Feature

Cherrywood

In a production that pushes the boundaries of live theater, director David Cromer has assembled nearly 50 actors to enact Kirk Lynn's play about a party.

Mary-Arrchie TheatreChicago(773) 871-0442

***

Sitting through director David Cromer’s Cherrywood “is like being at a party with strangers who won’t talk to you,” said Justin Hayford in the Chicago Reader. Cromer, whose recent take on Thornton Wilder’s Our Town has established him as a bold theatrical innovator, always aims to put the audience in the center of the action. Here he and playwright Kirk Lynn take that ethos to a new extreme—assembling nearly 50 actors who “enact a drunken housewarming party full of banal, elliptical, pretentious, seemingly random dialogue.” The party progresses as such parties do—accelerating levels of intoxication, spontaneous dancing, and potential for chaos—and for 90 true-to-life minutes, Cromer finds “psychological depth in the all-night party as transformational ritual.”

Cromer and crew’s you-are-there approach captures the feel of such parties “with total precision,” said Chris Jones in the Chicago Tribune. As the players congregate in small groups, we overhear snippets of their eccentric, witty, and at times neurotic conversations. “Parties are like trains,” says one attendee. “You want to sit with someone beautiful. And if all those seats are taken, you want to sit with someone familiar.” Another announces: “I don’t like to argue, I just like good conversation.” All in all, you have to admit that Cromer has achieved a level of “hyper-realistic accuracy you’ve never quite seen before.” But that effect falls apart when a partygoer suddenly pulls out a gun, a move that feels forced and, frankly, out of place.
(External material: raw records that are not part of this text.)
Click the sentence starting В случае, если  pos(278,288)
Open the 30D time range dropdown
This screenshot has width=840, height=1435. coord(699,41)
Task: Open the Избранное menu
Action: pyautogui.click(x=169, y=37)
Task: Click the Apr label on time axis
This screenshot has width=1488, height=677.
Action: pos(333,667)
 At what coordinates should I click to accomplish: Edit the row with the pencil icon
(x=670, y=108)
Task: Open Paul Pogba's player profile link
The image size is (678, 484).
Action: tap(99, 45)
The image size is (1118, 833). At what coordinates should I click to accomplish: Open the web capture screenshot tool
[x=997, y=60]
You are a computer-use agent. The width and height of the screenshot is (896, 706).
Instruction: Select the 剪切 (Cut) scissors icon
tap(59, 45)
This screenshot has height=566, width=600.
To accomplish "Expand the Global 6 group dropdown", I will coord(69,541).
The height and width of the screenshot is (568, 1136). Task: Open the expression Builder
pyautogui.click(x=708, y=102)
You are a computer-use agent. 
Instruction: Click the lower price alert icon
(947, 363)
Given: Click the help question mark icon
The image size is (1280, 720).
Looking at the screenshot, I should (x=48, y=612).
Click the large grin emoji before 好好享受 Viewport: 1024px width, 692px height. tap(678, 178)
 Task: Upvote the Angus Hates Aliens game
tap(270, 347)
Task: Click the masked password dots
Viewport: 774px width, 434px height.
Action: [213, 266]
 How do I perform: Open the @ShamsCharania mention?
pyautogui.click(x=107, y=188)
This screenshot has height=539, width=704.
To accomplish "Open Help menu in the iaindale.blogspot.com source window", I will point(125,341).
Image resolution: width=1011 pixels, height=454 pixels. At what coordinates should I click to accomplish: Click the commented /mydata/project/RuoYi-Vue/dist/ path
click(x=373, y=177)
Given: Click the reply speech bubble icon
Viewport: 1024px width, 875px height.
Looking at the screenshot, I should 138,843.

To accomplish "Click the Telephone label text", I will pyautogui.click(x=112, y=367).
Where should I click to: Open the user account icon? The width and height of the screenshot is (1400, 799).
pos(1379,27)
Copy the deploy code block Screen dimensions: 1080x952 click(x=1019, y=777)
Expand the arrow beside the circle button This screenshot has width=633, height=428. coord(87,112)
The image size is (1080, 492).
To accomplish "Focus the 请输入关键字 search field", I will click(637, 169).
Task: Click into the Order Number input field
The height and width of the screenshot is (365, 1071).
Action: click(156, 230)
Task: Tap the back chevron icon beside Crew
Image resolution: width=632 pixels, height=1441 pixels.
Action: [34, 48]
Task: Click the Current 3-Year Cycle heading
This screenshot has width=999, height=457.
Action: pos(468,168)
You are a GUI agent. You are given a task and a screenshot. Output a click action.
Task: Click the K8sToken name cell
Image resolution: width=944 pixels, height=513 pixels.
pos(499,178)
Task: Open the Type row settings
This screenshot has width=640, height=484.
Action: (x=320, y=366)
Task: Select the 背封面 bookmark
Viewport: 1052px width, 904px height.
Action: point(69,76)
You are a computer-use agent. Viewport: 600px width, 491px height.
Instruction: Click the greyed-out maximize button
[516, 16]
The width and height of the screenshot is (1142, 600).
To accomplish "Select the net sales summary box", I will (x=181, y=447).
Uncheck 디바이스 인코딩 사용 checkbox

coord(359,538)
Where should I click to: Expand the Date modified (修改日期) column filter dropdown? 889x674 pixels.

Cherrywood works better as a “meditation on group dynamics” than it does as a “locked-room murder mystery,” said Kris Vire in Time Out ­Chicago. Lynn apparently introduced a bit of violence in order to provide the party’s young slackers with a chance to make good on their high-minded talk about social change. Though he and Cromer can’t quite pull off the trick of turning their theatrical happening into an ambitious social statement, Cherrywood for the most part proves successful in pushing the boundaries of live theater. Like a good party, it’s an experience you’ll be talking about the next day.